Caretaker Minister for IT and Telecommunications, Dr. Umar Saif, unveiled a positive initiative of establishing a venture capital fund to support the startups.

A report compiled by tech blog, Data Darbar, revealed that the third quarter of 2022 has been the worst for Pakistani startups as the investment fell to $55.6 million, down 46.2% from the preceding quarter when the flows amounted to $102.9m. Data Darbar co-founder, Mutaher Khan, said; “Besides a global slowdown in start-up investments amid uncertain macros and a change in monetary stance, there’ve also been spill-overs from the closure of a star start-up (Airlift) as well as fraud allegations against a fintech (TAG).”

Slowdown in Pakistani Startups Funding

The year-on-year decline in Pakistani startup funding reached 68% with only 18 deals in total, which is the lowest since Q1 2021, due to which the average ticket size dropped to $4.6m in July-September as compared to $4.9m a quarter ago. It should be noted that some heavily funded startup also wrapped up their business this year, including; Airlift, Careem, Swvl, Truck It In, VavaCars, and others.

According to the funding based on the latest three-month period, start-ups raised $9.8m in six pre-seed rounds, $28m in four seed rounds, $6m in two pre-Series A rounds, and $11m in a single Series A round. The data further revealed that the total number of investors in the three-month period was 52 versus 81 in the preceding quarter.

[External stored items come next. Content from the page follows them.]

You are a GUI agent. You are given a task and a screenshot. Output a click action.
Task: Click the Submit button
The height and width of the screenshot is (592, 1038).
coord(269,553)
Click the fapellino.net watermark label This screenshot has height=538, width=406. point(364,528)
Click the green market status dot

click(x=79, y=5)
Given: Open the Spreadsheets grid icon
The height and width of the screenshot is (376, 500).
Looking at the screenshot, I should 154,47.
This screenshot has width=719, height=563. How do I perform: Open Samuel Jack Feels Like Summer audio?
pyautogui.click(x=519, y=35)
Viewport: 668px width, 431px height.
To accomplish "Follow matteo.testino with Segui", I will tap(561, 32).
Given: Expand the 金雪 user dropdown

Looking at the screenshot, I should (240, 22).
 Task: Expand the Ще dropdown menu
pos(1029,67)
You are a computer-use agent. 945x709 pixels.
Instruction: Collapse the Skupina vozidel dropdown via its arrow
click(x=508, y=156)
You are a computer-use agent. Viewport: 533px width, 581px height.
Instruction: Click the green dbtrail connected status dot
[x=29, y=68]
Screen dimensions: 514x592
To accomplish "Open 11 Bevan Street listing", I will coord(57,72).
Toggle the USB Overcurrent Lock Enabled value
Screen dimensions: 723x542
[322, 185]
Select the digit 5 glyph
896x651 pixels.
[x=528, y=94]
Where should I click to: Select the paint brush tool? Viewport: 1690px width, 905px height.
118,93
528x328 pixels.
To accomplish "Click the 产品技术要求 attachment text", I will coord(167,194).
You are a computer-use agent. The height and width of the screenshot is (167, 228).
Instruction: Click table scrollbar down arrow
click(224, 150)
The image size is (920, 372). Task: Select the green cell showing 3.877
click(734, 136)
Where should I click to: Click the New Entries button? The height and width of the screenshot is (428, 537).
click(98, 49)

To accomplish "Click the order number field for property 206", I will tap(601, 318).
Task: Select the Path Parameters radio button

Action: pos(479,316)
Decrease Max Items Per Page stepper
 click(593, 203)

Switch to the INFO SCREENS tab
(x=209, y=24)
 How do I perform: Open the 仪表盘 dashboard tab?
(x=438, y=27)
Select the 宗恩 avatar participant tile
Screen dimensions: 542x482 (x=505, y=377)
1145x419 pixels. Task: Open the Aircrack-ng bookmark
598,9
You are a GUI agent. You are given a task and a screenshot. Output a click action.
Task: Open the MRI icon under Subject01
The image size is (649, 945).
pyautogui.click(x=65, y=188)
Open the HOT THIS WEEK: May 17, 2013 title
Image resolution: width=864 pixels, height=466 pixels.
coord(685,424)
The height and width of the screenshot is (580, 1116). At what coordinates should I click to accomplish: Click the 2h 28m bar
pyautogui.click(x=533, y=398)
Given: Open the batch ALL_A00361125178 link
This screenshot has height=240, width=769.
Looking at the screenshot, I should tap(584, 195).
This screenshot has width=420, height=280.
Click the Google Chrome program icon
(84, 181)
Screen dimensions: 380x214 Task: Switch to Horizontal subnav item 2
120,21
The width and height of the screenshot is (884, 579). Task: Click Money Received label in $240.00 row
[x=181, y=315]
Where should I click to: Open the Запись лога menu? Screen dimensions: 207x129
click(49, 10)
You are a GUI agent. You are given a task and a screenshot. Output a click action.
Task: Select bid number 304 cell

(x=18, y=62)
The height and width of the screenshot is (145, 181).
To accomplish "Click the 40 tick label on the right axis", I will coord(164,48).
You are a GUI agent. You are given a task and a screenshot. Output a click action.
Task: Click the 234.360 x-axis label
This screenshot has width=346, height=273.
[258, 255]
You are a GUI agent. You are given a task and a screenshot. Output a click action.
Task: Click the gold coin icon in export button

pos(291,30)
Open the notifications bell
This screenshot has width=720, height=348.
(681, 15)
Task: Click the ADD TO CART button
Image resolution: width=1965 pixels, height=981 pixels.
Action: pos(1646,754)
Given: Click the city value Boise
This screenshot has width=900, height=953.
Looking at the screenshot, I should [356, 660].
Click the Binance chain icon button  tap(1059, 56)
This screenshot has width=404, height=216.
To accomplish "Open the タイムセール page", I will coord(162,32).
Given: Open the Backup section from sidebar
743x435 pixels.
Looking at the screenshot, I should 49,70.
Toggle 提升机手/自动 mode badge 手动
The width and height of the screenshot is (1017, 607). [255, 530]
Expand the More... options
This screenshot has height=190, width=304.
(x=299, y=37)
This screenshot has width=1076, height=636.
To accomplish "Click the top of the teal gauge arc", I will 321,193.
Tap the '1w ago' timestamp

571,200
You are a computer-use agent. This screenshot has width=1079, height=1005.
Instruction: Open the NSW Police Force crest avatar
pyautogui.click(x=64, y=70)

Also read: Pakistan’s Q-commerce Startup Airlift Shuts Down its Operations in Pakistan

Domination of Fin-tech Sector

The last three months were dominated by the fin-tech sector, which was sitting at the top with most deals and total funding at 8 and $35.85 million, respectively. The second best-performing sector was e-commerce where start-ups attracted $18.9m in five deals. The top five investment rounds included; fin-tech DBank ($17.6m), fin-tech OneLoad ($11m), eCommerce start-up PriceOye ($7.9m), eCommerce start-up ($6m) and ecommerce start-up DealCart ($4.5m). Mr. Mutaher Khan expected a further decline as the “investors continue to have significant dry powder, many of them are hesitating from deploying any capital and can afford to wait for one to two quarters.”